▸ **INSTRUCTIONS FOR THE TASK**
Lines from the one with "Expand the Salva dropdown button" up to and including the one with "The image size is (1140, 492)." are to be copied exactly from the records below, without their pictures.

Stored data

++++++++++

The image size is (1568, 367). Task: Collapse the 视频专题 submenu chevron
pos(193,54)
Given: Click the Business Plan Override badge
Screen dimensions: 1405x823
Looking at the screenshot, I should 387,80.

++++++++++

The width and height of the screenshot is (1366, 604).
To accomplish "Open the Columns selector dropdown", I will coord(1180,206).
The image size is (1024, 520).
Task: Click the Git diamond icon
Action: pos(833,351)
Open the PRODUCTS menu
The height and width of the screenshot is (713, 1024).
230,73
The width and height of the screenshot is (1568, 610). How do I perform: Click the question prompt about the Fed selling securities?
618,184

++++++++++

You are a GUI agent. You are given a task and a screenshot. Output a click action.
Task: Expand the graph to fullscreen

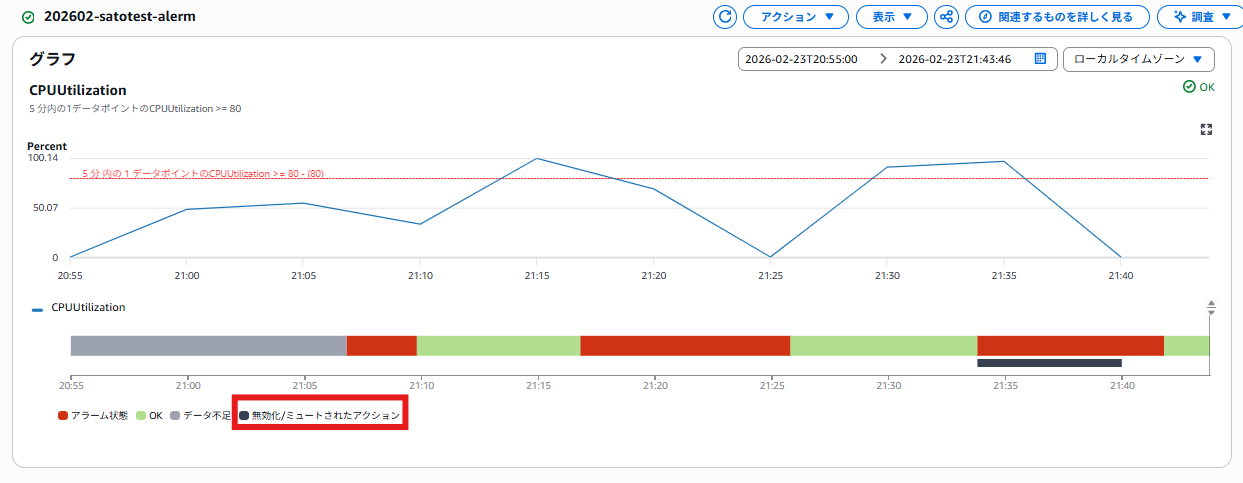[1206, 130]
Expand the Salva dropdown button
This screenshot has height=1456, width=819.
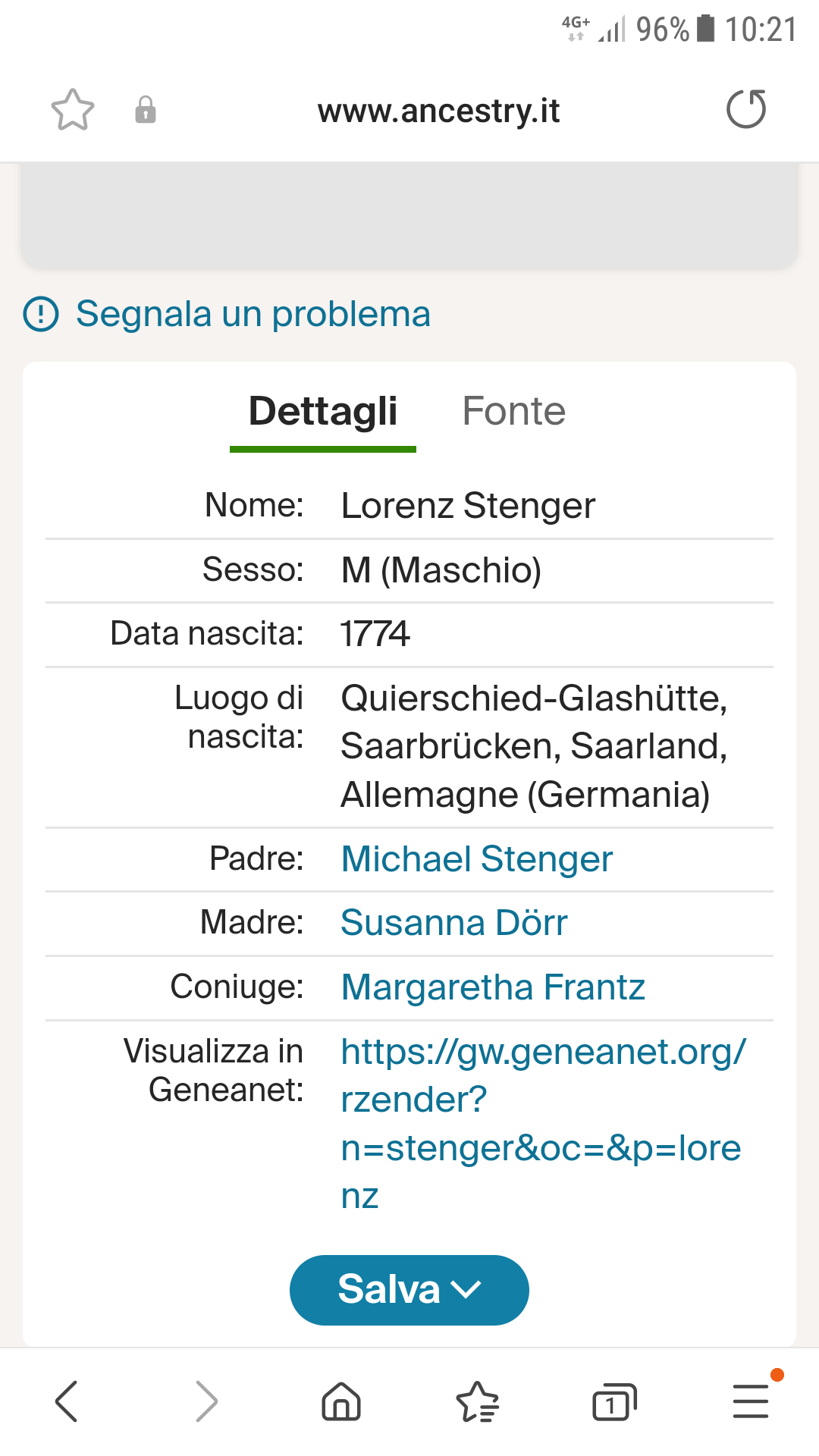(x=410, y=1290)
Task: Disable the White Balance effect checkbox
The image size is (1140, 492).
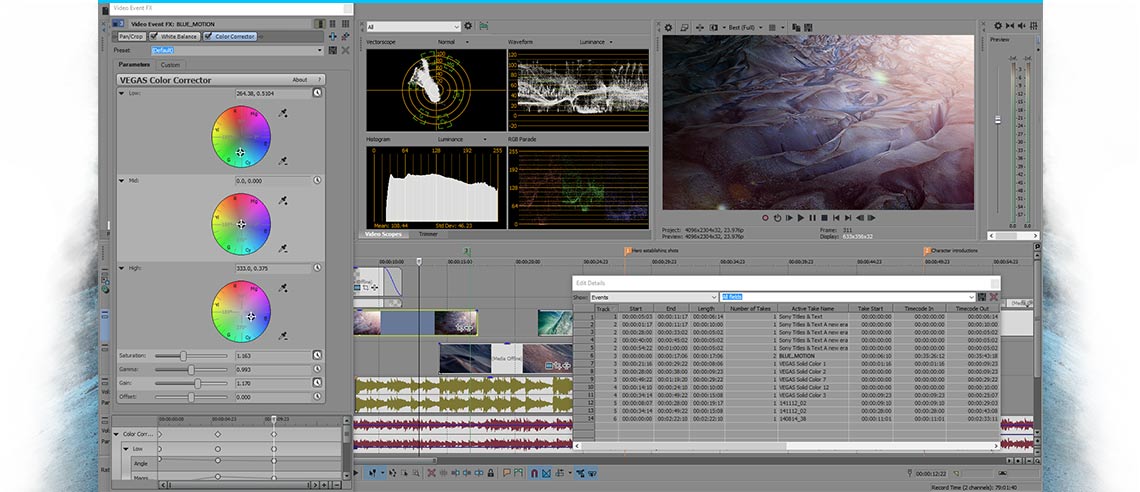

++++++++++

▸ **OUTPUT BELOW**
Expand the Salva dropdown button
This screenshot has height=1456, width=819.
(x=410, y=1290)
Task: Disable the White Balance effect checkbox
The image size is (1140, 492).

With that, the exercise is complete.